The engineers knew how to install the filtration system but had no understanding of the mind-set of the population they were serving.
“With my background in religion, I will bring a humanistic perspective to a job,” says Hansen whose knowledge of Islam, for example, would influence his approach to an engineering project in the Middle East and impact the ultimate success of that work. It is the liberal arts education Hansen received here at Moravian that broadened his knowledge and will make him a more effective engineer.
The Dual Degree Program
The path to engineering at Moravian begins with an undergraduate degree, usually in physics; chemistry is recommended for those interested in chemical engineering. Students then have four options:
Continue onto graduate studies in engineering at the institution of their choice
Pursue the 4/1 graduate program, earning a BS in physics from Moravian in four years followed by a master’s degree at Lehigh University in mechanical engineering or mechanics.
Opt for the 3/2 dual degree program, earning a BS in physics from Moravian over three years followed by two years of study at Washington University in St. Louis for a BS in one of seven engineering concentrations.
Go for a 3/3 through our relationship with Washington University, taking an extra year to add a master’s degree.
Katie Bahnck ’18 chose number 4 with a twist. Not wanting to miss her senior-year experience, she chose to complete a full four years at Moravian before heading to Washington University. When she completes the program there, she will have a BS in physics, and a BS and MS in mechanical engineering.
Bahnck, a first-generation student, came to Moravian to study math and education, but her lifelong interest in science called to her to dive deeper into the field. Inspired by the enthusiasm of Ruth Malenda, assistant professor of physics, she chose to major in physics. “I didn’t know I wanted to do engineering until I took a class in mechanics with Professor Roeder,” says Bahnck. She liked the way the curriculum at Washington University aligned with her undergraduate study, so she applied and was accepted.

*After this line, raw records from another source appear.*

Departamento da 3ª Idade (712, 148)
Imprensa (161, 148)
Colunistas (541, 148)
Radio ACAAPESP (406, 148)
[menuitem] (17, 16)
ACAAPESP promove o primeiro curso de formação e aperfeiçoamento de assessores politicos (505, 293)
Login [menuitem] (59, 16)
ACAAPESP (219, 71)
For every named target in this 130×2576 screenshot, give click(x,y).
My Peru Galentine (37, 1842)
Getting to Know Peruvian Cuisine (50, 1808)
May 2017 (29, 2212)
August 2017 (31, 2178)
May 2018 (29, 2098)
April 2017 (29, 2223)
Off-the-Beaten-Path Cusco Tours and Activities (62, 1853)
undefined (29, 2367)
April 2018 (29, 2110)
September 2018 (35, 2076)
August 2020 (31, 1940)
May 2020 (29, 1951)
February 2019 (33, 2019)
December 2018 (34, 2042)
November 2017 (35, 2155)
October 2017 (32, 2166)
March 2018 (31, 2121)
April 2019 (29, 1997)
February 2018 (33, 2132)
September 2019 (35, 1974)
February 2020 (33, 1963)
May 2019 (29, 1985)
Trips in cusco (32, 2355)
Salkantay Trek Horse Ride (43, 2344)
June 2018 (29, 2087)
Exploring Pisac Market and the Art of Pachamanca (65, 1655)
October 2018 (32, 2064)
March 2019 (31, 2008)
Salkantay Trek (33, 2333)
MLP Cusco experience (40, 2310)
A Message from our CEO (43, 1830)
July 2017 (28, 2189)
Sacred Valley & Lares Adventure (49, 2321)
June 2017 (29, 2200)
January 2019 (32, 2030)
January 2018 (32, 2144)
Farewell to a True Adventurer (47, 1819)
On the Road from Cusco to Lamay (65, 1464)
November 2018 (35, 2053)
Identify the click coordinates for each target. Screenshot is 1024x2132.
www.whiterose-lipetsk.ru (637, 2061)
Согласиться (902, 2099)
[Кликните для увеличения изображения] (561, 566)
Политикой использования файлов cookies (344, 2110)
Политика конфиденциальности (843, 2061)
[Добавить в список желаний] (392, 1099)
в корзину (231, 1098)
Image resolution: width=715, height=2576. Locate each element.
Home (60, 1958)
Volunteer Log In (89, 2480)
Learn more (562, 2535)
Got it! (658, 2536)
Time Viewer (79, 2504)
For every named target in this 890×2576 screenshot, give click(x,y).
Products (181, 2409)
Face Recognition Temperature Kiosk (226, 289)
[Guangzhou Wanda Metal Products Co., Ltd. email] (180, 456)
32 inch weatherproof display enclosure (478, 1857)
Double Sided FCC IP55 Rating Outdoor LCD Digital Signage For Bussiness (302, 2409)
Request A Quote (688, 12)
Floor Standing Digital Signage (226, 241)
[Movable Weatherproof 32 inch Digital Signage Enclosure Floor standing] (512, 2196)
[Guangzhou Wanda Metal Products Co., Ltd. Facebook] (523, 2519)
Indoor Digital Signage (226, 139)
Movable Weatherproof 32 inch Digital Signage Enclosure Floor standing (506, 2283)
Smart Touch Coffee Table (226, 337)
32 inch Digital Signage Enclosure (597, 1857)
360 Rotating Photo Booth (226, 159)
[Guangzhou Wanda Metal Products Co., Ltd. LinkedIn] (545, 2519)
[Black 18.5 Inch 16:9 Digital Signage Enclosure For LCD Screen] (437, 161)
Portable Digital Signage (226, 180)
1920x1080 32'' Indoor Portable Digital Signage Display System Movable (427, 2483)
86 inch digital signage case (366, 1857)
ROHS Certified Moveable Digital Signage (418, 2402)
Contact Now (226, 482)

Now in her second year, she is thrilled with her decision.
Like Moravian, Washington University feels like home to Bahnck. “The university has created a community for dual-degree students,” she explains. “We live together and take the same courses.”
The Moravian Advantage
Like Hansen, Bahnck says her liberal arts background is an asset. “All the students I know who’ve come from a liberal arts institution are more well-rounded than the typical engineering student at Wash U,” she says. “I think that makes it easier for us to move out of our comfort zone.
“Also the people skills I developed at Moravian working at the HUB, as an RA and a 26-point ambassador are an asset,” she adds. “As an engineer you work as part of a team, and my experience at Moravian taught me to listen, be patient, and to not jump to conclusions right away.”
Both Bahnck and Hansen agree that their engineering programs are rigorous, but that Moravian prepared them well. “I wouldn’t have been able to handle the workload at Lehigh if it hadn’t been for the heavy workload I experienced as an undergrad,” says Hansen. “Also, in graduate school, you have to teach yourself the material. In my classes at Moravian, teaching happened, but you also had to learn on your own, so I was prepared for the transition.”
The path to engineering at Moravian College might not be immediate, but it leads students to a fuller, richer, and likely more successful career.